Military insiders told The STAR that the cache was surrendered to the Philippine National Police (PNP) by an associate of Lontoc days after he was killed in an ambush in Malabon last Sept. 25.
According to reports reaching Oban, the surrendered items include 15 hand grenades, four 60mm mortars and 120 rounds; an 81mm mortar and 24 rounds; 2,200 rounds of ammunition for a .50 caliber machinegun; and five pounds of trinitrotoluene with at least three meters of detonating cord.

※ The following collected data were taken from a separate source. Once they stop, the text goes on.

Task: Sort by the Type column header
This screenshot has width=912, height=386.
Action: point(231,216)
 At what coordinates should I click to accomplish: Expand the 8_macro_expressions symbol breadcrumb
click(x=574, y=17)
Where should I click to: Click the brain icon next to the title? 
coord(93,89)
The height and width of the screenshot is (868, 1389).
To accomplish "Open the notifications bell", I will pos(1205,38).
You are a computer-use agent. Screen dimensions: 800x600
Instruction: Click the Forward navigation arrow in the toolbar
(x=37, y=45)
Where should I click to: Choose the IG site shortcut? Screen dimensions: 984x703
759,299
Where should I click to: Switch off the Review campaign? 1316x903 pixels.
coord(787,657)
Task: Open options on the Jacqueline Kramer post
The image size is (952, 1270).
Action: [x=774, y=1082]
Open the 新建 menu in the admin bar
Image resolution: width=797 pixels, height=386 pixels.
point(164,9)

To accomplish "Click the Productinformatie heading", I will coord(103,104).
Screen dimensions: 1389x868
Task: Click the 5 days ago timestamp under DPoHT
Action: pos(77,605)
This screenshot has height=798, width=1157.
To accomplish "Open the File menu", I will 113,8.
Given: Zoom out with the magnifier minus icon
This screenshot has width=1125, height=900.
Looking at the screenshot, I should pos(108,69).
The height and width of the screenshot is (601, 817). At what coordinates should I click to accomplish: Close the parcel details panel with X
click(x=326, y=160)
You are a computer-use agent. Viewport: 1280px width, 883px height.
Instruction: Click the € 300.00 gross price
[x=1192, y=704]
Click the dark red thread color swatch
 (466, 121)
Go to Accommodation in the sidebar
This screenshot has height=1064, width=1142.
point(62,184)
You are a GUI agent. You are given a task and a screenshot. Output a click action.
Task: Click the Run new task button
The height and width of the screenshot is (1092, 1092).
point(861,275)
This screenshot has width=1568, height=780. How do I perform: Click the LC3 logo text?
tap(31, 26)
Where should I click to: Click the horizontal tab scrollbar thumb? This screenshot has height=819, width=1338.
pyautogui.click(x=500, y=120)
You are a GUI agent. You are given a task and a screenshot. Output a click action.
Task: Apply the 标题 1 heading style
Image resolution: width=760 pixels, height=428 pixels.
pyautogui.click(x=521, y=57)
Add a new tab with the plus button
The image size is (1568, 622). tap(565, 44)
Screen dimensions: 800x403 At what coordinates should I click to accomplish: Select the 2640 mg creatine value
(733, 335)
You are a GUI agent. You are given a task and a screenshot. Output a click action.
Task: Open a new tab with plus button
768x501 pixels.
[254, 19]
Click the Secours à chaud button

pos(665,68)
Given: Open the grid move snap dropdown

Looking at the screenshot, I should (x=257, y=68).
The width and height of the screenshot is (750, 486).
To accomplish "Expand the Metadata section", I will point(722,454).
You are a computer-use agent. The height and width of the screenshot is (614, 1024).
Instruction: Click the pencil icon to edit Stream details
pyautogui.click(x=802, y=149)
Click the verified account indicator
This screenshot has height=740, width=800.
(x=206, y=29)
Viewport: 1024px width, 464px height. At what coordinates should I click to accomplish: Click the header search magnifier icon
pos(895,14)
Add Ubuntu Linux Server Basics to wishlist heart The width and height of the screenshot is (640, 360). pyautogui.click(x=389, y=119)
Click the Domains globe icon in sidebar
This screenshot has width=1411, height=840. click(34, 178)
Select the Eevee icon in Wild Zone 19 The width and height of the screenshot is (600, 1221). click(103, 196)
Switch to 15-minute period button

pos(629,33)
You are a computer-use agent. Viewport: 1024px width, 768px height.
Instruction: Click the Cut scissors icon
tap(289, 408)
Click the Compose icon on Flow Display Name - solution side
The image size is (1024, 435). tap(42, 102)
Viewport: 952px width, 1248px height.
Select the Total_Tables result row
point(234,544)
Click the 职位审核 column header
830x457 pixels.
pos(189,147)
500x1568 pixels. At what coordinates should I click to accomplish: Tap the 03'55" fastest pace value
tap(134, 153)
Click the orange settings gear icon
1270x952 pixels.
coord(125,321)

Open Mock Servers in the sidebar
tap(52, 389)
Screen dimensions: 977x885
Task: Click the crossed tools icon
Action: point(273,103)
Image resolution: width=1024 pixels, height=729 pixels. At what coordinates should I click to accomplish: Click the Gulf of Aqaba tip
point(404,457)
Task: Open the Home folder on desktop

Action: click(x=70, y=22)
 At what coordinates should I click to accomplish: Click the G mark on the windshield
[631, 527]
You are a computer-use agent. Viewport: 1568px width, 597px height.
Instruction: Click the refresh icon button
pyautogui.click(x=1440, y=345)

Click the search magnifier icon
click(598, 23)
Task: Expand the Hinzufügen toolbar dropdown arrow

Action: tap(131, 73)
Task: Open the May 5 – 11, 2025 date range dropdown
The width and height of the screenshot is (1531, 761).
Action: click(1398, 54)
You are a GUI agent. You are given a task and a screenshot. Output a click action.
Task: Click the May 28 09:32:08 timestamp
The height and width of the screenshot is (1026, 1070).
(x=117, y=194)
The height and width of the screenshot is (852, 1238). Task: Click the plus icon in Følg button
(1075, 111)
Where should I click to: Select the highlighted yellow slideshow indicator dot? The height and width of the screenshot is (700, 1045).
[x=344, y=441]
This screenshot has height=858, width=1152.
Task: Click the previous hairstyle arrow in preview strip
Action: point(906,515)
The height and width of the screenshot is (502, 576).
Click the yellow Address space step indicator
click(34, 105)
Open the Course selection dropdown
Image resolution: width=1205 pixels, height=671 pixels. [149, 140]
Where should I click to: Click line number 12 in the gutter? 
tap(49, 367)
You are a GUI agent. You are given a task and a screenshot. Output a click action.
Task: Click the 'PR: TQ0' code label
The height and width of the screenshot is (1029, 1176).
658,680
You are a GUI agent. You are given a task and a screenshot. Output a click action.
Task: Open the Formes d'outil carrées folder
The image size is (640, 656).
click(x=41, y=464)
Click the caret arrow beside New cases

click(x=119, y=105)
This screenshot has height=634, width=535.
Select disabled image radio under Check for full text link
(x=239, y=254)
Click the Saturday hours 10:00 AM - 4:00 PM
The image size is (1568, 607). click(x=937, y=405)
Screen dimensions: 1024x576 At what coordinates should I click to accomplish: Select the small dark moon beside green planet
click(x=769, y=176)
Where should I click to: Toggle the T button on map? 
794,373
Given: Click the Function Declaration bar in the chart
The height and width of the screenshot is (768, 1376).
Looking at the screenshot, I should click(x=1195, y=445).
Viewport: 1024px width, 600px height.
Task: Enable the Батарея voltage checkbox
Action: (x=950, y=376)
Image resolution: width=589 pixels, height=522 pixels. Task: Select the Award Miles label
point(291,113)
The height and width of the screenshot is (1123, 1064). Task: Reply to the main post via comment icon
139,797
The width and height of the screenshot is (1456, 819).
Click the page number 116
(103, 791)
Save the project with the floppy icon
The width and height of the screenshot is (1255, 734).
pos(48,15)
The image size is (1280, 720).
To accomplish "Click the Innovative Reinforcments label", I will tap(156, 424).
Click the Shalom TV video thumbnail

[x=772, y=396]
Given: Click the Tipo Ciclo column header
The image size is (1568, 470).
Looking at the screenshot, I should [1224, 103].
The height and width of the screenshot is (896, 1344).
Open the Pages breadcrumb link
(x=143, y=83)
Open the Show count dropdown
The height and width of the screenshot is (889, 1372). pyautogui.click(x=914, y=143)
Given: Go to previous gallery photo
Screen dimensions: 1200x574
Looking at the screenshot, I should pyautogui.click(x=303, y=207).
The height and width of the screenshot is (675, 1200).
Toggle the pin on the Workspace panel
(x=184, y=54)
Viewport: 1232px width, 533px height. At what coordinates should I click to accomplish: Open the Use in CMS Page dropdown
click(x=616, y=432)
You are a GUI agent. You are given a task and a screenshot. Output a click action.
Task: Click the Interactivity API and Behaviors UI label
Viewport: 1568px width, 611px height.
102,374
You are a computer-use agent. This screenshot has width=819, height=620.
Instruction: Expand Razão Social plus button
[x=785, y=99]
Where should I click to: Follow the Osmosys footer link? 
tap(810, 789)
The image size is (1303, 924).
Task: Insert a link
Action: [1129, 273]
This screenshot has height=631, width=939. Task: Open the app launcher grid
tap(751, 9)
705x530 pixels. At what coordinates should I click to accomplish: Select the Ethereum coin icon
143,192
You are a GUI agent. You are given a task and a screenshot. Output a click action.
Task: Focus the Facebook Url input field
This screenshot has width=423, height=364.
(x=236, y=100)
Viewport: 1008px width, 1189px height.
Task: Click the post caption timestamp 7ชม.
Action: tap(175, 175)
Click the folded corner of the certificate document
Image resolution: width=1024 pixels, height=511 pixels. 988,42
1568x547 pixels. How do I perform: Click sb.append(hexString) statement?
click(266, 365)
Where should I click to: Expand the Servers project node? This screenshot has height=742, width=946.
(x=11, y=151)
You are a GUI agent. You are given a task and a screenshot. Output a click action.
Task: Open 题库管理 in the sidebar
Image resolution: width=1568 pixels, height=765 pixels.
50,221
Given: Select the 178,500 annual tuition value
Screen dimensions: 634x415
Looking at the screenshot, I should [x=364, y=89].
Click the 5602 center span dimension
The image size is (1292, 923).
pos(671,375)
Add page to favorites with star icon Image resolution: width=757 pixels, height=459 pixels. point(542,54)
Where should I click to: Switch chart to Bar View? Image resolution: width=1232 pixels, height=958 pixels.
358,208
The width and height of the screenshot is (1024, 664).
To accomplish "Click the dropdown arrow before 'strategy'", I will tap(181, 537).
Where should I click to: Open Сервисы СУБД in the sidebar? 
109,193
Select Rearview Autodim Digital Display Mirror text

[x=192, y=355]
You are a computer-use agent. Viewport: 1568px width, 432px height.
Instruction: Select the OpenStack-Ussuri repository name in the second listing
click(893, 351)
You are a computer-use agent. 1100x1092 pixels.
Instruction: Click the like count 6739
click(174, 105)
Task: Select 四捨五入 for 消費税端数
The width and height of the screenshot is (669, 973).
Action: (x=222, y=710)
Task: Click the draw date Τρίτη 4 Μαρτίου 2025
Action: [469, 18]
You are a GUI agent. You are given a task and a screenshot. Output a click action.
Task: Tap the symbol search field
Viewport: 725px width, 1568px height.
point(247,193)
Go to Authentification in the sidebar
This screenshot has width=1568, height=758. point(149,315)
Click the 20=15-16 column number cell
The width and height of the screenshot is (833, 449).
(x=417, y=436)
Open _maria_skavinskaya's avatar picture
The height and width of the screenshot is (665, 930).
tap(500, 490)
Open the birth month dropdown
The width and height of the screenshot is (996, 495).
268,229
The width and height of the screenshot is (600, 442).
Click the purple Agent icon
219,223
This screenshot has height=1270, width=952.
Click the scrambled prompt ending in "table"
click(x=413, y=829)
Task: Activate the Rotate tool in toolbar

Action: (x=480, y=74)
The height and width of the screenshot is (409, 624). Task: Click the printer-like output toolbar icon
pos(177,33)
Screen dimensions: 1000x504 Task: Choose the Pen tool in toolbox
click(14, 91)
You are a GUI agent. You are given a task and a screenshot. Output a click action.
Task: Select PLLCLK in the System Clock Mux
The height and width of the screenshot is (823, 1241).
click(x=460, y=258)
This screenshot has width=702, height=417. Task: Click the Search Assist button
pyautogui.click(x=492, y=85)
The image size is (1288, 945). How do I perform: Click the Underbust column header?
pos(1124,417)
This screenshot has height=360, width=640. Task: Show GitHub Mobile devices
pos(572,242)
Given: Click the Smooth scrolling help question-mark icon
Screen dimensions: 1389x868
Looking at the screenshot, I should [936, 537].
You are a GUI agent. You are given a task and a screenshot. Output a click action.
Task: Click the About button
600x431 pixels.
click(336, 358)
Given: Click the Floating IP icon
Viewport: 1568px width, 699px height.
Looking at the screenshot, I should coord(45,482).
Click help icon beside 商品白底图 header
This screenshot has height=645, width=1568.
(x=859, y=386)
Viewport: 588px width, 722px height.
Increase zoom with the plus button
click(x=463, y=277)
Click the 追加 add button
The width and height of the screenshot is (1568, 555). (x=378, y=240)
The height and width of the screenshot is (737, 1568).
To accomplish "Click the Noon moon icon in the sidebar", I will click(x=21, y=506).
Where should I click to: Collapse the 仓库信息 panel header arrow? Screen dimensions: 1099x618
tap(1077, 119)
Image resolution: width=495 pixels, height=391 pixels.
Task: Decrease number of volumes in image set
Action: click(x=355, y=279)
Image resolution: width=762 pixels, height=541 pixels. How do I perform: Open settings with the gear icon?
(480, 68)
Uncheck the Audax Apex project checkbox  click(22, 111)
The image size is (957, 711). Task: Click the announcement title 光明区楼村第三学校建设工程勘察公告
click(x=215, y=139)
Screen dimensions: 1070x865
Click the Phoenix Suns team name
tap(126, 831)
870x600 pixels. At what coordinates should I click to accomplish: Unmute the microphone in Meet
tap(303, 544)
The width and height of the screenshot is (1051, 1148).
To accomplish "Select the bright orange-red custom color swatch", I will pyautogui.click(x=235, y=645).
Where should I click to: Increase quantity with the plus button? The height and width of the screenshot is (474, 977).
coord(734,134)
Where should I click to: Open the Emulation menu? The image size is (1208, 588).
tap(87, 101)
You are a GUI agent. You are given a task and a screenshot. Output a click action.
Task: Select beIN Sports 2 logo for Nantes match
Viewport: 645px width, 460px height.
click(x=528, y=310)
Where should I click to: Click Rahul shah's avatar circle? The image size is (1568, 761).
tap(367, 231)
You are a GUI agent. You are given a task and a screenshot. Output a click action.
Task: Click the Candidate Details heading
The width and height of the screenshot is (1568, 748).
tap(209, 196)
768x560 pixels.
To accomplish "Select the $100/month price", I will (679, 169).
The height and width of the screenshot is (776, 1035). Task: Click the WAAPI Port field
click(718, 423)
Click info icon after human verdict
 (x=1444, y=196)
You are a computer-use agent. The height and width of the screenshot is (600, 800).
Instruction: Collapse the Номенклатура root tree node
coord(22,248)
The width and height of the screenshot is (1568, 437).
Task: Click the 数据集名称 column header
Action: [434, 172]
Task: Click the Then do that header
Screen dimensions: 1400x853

In issuing this directive to the Philippine Army, the Philippine Air Force (PAF) and the Philippine Navy, Oban wanted to know whether the seized armaments came from the AFP’s armory or were smuggled into the country.
Sources said the PAF and the Navy reported that the weapons recovered from Lontoc’s warehouse are not from their armory while the Army has yet to submit their report on the issue not later than this week.
The Military Intelligence Group 17 (MIG) are pursuing a coup angle but sources said Oban is inclined toward the gun smuggling angle, which is also being eyed by police investigators from the National Capital Region Police Office (NCRPO).
The military report did not name the associate who surrendered the arms cache to the PNP but stressed that the NCRPO is in the thick of its investigation into the shooter’s killing.
Earlier, NCRPO chief Director Alan Purisima claimed that Lontoc was killed because he reportedly “shortchanged” a syndicate of the proceeds of the weapons he sold.
The military source claimed that several members of the gun smuggling syndicate called up Lontoc’s associate to “turn over” the arms cache to them days after the shooter was killed. The associate turned the weapons over to the PNP instead, triggering a joint police and military investigation of Lontoc’s case.